Structure and content of the colloquium
Paper One: The Ethnography of Communication (10 minutes)

This paper will review key ideas from Dell Hymes' seminal work in the ethnography of communication. Hymes starts with the social context and describes and explains the ways of communicating within it in order to analyse how patterns in communication interrelate in a systematic way with and derive meaning from other aspects of culture. The paper will briefly discuss the theoretical assumptions underpinning the Ethnography of Communication tradition, and the methodological issues involved in identifying the emic rules of language use within a social group.

15 minutes: discussion

Paper Two: The Ethnography of Communication and the New Literacy Studies (15 minutes)

Traditionally, the Ethnography of Communication has largely dealt with spoken interaction with little attention to literacy. However, New Literacy Studies research with its detailed ethnographic work and its focus on practices fits in well with the Ethnography of Communication. It can also contribute to and challenge the Ethnography of Communication by emphasising that much spoken interaction is mediated by written texts, that the materiality of language is significant in contemporary interactions, that language serves other functions beyond communication and that language is located in multimodal meaning making.

15 minutes: discussion

Paper Three: The Ethnography of Communication and Post-structuralist theory (15 minutes)

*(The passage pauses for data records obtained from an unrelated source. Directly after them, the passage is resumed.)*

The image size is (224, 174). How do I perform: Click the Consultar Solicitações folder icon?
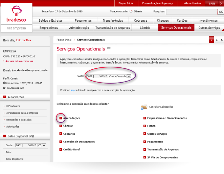coord(144,107)
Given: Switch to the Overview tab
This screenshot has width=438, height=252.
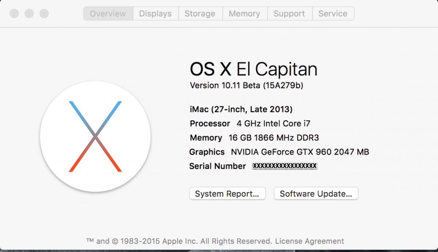Looking at the screenshot, I should (x=108, y=14).
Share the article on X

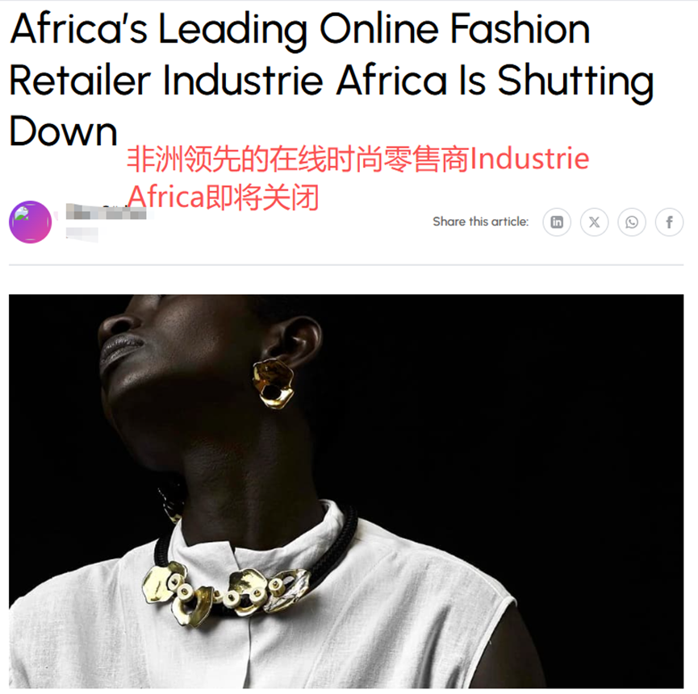click(x=594, y=222)
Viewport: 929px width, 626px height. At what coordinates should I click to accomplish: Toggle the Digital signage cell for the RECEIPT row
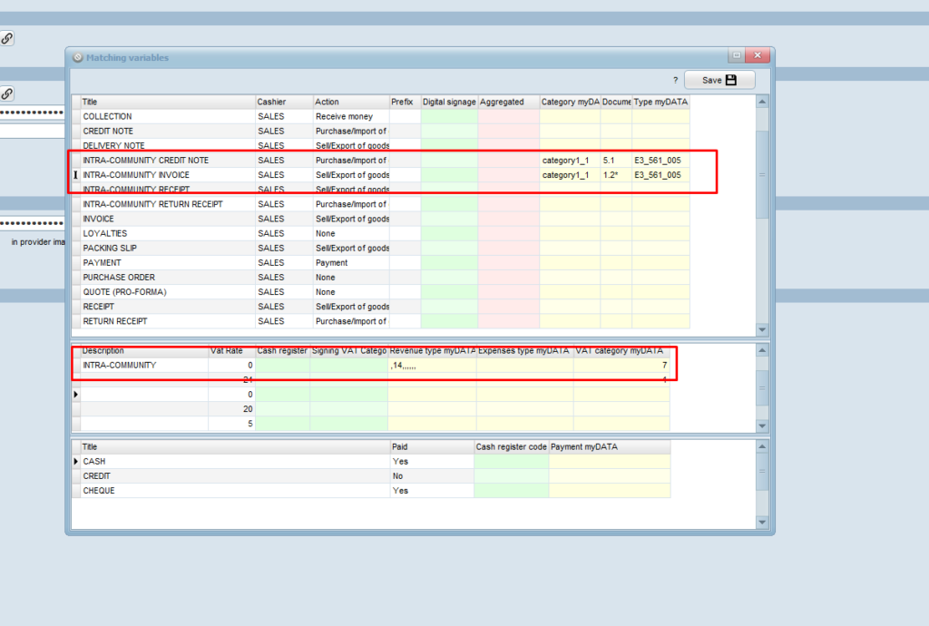pos(448,306)
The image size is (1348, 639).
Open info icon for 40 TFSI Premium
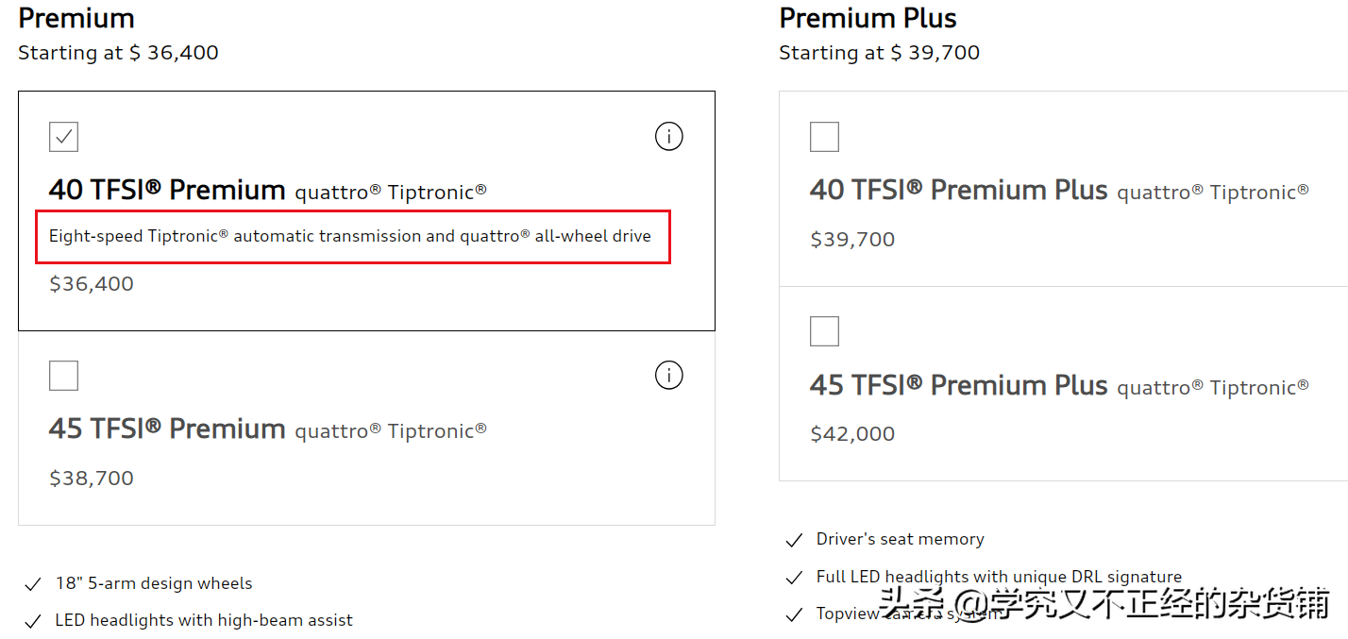pyautogui.click(x=668, y=137)
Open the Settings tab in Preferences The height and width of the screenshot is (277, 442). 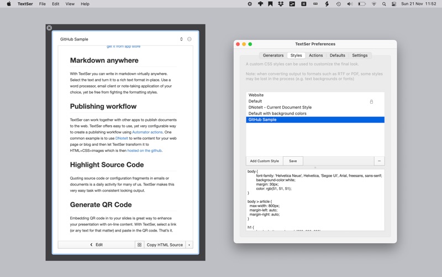tap(360, 55)
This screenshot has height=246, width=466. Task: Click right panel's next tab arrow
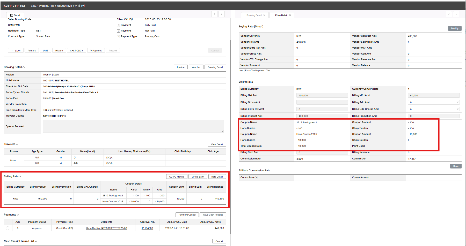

The ideas of postmodernist theory have raised questions about many of the basic concepts and ways of working in linguistics and social sciences, including the Ethnography of Communication. The Derridean emphasis on contradiction and incompatibility within supposedly coherent narratives, the work of Bakhtin and Volosinov on heteroglossia and intertextuality, and Lyotard's critique of the overarching metanarrative call us to attend to hybridity and fluidity, rather than seeking to subsume difference within a single explanatory framework. This approach therefore challenges unitary theoretical concepts such as speech community and communicative competence, stressing rather the plurality of communicative competencies and identity positionings. The postmodern critique of subjectivity, in its weak version, has been taken up in much of our work which draws attention to the situatedness of speakers, texts and events within different discourses and social contexts. However, in its strong version the very notions of speaker and text are deconstructed - what then are we to work with? Foucault's work calls us not only to examine the ways in which the language practices we study are embedded within and contribute to the maintenance of relations of power in society, but also to address our work itself as a site of production of power-knowledge. To what extent have we taken up these and other such theories within the ethnography of communication? And, given that postmodern theory has itself been critiqued, particularly for its tendency towards radical relativism, to what extent do we want to?